### [Work instruction]
Instruction for the entries that follow: retype exactly the lines from the line with "Task: Click the EMAIL input field" to the line with "The height and width of the screenshot is (668, 1041).", both included, and omit all others.

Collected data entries
"""

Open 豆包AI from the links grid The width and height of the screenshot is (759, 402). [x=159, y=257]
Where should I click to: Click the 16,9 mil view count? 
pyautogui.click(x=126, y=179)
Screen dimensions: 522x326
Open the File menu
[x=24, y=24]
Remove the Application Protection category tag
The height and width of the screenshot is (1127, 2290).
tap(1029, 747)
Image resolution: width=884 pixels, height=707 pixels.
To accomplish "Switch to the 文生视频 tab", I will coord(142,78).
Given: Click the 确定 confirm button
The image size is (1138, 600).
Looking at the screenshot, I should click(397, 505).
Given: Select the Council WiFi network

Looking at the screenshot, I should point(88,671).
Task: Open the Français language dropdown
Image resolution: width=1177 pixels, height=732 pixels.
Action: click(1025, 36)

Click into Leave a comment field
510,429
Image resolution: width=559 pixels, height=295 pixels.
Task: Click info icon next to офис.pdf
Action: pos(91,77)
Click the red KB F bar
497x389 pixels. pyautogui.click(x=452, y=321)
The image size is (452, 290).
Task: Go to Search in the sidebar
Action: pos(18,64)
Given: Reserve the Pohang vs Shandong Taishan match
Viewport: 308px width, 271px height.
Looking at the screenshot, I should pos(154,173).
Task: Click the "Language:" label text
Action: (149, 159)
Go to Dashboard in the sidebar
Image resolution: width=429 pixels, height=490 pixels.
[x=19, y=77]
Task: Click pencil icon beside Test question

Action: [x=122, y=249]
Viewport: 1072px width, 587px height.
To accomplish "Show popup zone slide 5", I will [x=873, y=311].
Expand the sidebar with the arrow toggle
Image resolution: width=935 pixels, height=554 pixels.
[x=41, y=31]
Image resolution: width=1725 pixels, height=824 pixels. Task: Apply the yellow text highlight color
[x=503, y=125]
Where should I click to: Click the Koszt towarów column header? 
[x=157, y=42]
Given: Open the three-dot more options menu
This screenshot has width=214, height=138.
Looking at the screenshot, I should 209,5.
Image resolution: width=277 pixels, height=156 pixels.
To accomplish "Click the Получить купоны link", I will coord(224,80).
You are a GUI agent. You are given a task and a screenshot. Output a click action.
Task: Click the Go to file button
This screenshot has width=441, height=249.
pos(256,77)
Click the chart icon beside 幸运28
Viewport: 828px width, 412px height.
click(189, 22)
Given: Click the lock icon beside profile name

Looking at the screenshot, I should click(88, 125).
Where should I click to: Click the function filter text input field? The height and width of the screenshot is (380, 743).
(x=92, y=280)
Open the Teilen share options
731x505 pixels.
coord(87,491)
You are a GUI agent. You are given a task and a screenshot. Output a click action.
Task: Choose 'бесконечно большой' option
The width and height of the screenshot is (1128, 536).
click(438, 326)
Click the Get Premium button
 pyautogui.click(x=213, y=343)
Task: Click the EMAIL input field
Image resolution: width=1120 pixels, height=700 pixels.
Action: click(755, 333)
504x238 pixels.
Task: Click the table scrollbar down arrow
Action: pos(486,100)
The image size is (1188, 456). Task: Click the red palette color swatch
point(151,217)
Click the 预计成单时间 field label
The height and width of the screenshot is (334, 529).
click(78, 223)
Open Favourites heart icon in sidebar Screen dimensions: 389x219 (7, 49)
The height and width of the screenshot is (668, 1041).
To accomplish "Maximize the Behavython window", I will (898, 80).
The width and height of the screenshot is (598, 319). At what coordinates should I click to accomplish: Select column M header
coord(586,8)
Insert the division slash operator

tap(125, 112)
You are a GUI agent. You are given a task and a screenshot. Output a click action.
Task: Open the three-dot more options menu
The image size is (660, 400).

"""

### [Task response]
Task: Click the EMAIL input field
Image resolution: width=1120 pixels, height=700 pixels.
Action: click(755, 333)
504x238 pixels.
Task: Click the table scrollbar down arrow
Action: pos(486,100)
The image size is (1188, 456). Task: Click the red palette color swatch
point(151,217)
Click the 预计成单时间 field label
The height and width of the screenshot is (334, 529).
click(78, 223)
Open Favourites heart icon in sidebar Screen dimensions: 389x219 (7, 49)
The height and width of the screenshot is (668, 1041).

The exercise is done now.